Exactly how many lines in the entries contain "agent"? Give that number alone.

- [Given entries]
=== Begin Enclosure ===
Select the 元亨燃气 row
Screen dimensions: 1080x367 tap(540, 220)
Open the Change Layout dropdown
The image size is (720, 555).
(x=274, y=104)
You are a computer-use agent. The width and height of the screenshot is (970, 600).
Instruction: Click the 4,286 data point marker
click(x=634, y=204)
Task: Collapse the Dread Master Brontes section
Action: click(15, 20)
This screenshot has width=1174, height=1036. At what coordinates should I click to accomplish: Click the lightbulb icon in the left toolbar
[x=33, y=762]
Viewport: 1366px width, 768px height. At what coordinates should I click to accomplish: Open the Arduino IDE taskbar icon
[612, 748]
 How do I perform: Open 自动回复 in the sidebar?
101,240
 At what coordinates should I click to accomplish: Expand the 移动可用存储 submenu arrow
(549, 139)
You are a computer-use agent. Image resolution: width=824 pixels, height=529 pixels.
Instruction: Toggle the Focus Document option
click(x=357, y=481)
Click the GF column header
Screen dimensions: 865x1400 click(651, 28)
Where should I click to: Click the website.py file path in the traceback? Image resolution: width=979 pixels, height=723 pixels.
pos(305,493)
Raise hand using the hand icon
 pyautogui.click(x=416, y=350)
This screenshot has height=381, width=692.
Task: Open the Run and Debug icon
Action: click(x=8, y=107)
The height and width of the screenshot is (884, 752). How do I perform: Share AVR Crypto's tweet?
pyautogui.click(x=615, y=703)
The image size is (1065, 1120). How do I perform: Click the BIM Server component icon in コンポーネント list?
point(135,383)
=== End Enclosure ===
- [Written response] 2